Generalmente, asociamos el movimiento Me Too al tuit viral de la actriz Alyssa Milano en octubre de 2017: “Si has sido acosada o agredida sexualmente, escribe ‘yo también’ como respuesta a este tuit”. Milano usó la etiqueta #MeToo días después de que saliera un artículo en The New York Times con las denuncias de acoso y abuso sexual contra el productor Harvey Weinstein. Su propósito era desplazar la conversación pública del punto de vista del depredador al de la víctima.
Desde ese día, el movimiento Me Too se ha circunscrito sobre todo al mundo del espectáculo. Hace unos meses se conocieron nuevas denuncias contra el célebre actor francés Gérard Depardieu y, más recientemente, contra el cineasta español Carlos Vermut. Así que, en nuestro imaginario, asociamos el Me Too al mundo de Hollywood o al de la industria cinematográfica: un mundo de mujeres blancas privilegiadas lejos de nuestra realidad. Sin embargo, el movimiento Me Too tiene un origen diferente.

-=-=-=-=-

**Instrucciones:** Prosiga el texto sobre el movimiento Me Too a partir de su última oración.

**Entradas de datos guardadas:**

-=-=-=-=-

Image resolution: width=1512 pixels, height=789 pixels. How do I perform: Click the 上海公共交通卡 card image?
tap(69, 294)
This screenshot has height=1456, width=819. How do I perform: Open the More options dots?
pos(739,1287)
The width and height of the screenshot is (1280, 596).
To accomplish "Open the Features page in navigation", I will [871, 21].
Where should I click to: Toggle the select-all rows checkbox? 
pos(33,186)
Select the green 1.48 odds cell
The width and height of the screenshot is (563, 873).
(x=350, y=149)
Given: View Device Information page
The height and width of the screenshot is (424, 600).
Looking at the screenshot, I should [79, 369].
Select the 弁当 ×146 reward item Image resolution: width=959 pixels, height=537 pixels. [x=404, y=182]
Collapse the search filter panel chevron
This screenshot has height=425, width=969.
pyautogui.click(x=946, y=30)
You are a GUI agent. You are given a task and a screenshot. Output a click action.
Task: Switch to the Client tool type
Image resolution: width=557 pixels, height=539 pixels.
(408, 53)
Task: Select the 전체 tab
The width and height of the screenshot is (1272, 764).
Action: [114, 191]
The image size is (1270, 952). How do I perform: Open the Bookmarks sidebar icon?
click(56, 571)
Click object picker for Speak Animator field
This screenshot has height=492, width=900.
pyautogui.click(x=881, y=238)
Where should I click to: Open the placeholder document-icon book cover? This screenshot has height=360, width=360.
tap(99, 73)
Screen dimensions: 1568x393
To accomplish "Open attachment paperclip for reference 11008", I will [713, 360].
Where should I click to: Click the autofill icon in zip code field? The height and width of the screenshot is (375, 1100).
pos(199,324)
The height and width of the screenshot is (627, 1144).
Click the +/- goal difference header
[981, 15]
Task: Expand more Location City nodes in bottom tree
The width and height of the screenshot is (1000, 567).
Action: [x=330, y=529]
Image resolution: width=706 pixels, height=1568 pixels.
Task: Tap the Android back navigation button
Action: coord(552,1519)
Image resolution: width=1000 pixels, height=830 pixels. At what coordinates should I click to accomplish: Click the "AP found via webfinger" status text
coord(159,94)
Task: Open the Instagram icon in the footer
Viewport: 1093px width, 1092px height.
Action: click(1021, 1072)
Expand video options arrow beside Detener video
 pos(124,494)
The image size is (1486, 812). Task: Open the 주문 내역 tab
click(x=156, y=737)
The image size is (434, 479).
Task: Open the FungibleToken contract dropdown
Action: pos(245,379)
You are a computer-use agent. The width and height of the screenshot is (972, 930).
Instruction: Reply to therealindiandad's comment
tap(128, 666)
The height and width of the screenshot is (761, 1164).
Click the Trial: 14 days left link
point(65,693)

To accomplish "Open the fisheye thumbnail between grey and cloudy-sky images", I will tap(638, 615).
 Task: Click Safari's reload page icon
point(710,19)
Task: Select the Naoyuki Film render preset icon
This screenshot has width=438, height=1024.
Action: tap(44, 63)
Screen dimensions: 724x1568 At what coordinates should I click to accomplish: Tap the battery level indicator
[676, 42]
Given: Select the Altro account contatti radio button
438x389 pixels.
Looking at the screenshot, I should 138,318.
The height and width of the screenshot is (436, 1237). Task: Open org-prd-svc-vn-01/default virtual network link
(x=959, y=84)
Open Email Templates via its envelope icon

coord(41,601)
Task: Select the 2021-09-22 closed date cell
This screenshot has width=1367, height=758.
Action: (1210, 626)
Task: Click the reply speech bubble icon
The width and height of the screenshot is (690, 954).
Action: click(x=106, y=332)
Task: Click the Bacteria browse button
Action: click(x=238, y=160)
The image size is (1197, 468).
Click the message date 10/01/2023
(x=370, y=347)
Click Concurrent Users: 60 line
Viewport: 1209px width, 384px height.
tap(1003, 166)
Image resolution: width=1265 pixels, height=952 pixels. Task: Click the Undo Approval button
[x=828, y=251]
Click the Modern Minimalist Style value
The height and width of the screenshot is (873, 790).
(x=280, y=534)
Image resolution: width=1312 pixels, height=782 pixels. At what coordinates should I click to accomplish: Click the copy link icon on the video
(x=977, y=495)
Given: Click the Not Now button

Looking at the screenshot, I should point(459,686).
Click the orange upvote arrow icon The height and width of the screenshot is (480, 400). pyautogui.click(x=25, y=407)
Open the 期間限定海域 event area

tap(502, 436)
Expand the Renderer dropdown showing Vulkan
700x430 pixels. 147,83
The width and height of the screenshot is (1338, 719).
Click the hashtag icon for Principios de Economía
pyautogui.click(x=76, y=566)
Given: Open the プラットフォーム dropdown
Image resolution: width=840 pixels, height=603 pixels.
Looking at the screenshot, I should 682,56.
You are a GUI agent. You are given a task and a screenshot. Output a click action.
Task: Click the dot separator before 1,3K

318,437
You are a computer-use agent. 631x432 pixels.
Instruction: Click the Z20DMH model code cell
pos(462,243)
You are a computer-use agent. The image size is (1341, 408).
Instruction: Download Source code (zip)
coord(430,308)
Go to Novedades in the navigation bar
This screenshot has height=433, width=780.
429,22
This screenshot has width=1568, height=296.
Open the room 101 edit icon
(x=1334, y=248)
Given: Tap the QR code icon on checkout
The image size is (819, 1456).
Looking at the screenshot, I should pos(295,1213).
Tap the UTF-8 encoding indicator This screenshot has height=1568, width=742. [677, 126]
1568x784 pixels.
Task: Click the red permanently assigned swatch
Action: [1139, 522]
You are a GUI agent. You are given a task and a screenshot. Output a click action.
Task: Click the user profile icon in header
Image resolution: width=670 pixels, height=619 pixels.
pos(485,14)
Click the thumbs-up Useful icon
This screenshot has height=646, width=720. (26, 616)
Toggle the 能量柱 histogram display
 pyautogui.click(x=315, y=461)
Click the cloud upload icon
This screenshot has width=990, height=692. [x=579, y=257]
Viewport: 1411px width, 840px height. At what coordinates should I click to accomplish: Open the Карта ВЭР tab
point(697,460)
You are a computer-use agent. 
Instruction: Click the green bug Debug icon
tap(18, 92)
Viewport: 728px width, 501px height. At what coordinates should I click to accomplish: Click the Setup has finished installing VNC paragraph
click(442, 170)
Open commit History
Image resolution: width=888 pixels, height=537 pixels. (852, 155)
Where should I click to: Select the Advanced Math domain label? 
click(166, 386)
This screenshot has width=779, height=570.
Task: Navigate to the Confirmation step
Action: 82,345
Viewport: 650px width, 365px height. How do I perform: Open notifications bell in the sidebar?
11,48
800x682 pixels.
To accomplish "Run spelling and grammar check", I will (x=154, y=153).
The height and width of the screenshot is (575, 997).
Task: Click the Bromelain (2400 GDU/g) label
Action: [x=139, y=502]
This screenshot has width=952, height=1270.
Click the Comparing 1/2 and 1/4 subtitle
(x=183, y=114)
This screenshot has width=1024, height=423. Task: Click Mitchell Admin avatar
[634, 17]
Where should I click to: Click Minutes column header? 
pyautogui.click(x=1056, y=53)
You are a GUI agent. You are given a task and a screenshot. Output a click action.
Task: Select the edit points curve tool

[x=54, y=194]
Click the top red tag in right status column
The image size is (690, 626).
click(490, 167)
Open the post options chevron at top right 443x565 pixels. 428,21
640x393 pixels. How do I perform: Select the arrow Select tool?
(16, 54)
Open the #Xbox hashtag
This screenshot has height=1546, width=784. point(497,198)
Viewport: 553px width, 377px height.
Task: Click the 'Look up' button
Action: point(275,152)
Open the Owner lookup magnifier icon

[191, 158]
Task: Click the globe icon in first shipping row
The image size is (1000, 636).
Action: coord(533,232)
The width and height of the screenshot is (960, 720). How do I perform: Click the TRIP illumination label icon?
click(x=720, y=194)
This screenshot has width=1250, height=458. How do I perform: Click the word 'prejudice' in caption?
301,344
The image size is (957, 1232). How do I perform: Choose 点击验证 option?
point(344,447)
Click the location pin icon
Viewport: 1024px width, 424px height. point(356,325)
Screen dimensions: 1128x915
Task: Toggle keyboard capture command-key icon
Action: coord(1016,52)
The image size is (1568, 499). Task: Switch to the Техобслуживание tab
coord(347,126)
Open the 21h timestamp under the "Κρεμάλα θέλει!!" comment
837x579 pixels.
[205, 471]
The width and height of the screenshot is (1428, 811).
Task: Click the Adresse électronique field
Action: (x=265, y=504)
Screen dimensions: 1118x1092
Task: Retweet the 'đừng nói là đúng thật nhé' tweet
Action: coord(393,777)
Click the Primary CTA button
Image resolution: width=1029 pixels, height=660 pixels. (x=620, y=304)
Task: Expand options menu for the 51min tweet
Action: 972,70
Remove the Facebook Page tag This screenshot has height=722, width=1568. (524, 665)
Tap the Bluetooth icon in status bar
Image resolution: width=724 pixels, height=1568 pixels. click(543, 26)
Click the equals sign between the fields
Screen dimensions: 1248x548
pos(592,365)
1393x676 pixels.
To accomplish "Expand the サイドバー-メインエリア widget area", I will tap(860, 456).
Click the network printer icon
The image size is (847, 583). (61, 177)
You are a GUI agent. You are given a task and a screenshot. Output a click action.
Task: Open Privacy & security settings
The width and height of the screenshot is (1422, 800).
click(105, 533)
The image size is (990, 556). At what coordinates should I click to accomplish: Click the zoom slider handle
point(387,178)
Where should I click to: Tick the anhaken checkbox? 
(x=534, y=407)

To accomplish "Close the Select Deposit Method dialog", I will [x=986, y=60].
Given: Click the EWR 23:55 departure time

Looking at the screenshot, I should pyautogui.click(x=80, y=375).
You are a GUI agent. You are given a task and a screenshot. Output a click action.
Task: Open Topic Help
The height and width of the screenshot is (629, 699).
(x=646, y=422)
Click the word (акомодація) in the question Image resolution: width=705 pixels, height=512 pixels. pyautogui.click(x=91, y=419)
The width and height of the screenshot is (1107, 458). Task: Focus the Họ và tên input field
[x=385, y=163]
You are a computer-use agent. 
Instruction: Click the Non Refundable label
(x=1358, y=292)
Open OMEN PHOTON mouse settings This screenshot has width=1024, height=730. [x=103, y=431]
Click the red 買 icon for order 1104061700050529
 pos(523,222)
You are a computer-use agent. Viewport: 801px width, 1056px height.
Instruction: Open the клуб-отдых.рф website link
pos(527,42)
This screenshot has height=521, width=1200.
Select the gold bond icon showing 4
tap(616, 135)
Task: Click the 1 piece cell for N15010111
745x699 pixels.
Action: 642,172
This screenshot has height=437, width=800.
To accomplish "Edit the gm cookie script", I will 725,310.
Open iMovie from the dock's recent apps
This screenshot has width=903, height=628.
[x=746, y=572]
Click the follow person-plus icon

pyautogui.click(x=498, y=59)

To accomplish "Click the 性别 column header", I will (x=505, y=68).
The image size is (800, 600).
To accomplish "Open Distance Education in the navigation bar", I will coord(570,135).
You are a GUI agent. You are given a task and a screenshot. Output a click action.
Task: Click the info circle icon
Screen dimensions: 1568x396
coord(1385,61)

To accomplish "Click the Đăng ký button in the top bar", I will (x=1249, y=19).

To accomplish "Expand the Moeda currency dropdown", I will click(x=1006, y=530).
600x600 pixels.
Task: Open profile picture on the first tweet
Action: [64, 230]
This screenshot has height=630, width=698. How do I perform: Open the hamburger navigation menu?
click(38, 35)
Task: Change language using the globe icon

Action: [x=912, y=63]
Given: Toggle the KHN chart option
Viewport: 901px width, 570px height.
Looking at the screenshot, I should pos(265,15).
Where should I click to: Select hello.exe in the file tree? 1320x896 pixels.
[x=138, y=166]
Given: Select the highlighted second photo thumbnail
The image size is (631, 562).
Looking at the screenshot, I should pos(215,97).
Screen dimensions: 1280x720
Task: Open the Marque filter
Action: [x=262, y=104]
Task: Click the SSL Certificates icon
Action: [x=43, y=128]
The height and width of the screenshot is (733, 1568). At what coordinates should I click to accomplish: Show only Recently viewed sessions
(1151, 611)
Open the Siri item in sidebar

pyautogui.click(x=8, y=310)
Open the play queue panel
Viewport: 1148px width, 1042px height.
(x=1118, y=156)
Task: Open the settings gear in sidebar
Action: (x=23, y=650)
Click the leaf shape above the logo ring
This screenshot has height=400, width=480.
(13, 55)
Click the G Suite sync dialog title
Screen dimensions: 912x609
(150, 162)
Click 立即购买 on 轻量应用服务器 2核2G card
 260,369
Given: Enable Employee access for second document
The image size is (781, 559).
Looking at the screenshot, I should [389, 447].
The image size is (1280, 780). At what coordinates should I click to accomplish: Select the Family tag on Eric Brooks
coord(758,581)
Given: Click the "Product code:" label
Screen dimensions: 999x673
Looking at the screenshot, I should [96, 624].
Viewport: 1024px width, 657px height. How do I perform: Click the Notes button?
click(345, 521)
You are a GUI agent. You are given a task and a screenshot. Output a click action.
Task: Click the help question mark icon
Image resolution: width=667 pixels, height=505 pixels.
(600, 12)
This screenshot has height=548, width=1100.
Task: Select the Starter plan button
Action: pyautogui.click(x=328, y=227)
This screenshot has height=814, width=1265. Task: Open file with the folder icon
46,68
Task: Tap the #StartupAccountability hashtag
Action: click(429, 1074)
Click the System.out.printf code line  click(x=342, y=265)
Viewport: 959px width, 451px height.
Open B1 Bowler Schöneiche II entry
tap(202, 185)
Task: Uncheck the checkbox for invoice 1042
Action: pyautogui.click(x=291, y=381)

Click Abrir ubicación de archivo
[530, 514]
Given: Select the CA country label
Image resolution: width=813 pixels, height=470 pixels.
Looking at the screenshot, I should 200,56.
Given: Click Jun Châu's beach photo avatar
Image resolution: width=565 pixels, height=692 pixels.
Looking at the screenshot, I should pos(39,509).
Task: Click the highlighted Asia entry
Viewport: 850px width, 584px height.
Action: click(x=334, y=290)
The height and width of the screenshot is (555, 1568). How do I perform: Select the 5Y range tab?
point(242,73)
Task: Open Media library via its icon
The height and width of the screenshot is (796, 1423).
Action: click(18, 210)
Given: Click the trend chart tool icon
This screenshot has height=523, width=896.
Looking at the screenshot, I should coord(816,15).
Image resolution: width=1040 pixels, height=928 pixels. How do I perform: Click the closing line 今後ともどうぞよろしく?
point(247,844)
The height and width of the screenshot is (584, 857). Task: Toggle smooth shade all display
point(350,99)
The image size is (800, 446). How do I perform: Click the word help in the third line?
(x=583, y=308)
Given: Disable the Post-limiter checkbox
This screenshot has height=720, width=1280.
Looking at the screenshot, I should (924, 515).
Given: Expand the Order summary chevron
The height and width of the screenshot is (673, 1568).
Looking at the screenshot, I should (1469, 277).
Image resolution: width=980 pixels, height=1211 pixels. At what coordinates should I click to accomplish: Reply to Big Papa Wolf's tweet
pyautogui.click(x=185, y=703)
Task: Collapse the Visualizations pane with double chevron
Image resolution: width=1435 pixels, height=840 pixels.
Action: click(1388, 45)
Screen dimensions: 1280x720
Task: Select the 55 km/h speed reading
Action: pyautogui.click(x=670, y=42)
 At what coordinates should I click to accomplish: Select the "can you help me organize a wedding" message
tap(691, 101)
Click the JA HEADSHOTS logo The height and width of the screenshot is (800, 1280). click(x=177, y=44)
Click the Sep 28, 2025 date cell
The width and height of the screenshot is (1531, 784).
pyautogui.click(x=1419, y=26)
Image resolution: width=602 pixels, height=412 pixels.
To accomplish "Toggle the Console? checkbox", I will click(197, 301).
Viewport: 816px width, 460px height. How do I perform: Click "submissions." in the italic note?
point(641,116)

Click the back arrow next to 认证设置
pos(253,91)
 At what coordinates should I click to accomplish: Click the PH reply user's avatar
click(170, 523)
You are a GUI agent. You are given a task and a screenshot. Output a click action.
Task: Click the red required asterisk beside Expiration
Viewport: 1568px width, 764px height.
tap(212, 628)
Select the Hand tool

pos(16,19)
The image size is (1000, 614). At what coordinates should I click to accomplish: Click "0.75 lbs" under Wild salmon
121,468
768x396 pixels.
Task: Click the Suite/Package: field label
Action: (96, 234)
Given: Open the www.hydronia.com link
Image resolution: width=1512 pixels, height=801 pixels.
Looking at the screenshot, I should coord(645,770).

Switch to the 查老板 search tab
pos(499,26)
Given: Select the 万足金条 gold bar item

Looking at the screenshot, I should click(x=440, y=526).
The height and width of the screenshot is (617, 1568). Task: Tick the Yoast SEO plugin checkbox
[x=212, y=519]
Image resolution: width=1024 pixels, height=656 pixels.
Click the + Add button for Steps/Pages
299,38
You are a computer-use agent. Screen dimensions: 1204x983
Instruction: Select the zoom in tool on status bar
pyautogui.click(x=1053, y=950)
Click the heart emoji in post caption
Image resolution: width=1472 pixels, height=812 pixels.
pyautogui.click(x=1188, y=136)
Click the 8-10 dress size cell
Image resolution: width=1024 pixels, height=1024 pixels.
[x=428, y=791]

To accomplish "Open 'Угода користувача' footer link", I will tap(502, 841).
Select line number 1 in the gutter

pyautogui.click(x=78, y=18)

-=-=-=-=-

**Respuesta:**
En algunos artículos sobre el movimiento, periodistas hacen alusión a Tarana Burke, pero su historia no es muy conocida. Burke fundó el movimiento Me Too en 2006 y en su libro autobiográfico Unbound nos cuenta cómo edificó su trabajo de activista sobre esas dos palabras.
A veces olvidamos que el hecho de que toda una tradición de izquierda se haya organizado en torno a lucha de clases como principal contradicción social significó silenciar otros discursos.
Burke nació en El Bronx, Nueva York, el 12 de septiembre de 1963. Durante su infancia, cuando apenas tenía siete años, fue víctima de violación, hecho que la marcó profundamente. Tuvieron que pasar muchos años antes de que ella encontrara el valor de contar su propia historia. Durante su trabajo como activista por los derechos civiles en Selma, Alabama, empezó a ser abordada por adolescentes que también habían sido víctimas de violencia sexual, fue allí donde empezó a sentir la necesidad de decir “yo también”.
En su libro, Burke cuenta que fue muy criticada por denunciar casos de abuso sexual dentro de su comunidad. La acusaban de querer dividir el movimiento. De hecho, el trabajo que ella hacía con las víctimas de violencia sexual no era considerado un trabajo importante, lo clasificaban como “trabajo social”. A pesar de estar muy familiarizada con las historias de hombres negros acusados falsamente de abuso sexual por parte de mujeres blancas –son conocidas las terribles historias de linchamientos en la época de las leyes Jim Crow–, ella sabía que no denunciar implicaba destruir su propio cuerpo.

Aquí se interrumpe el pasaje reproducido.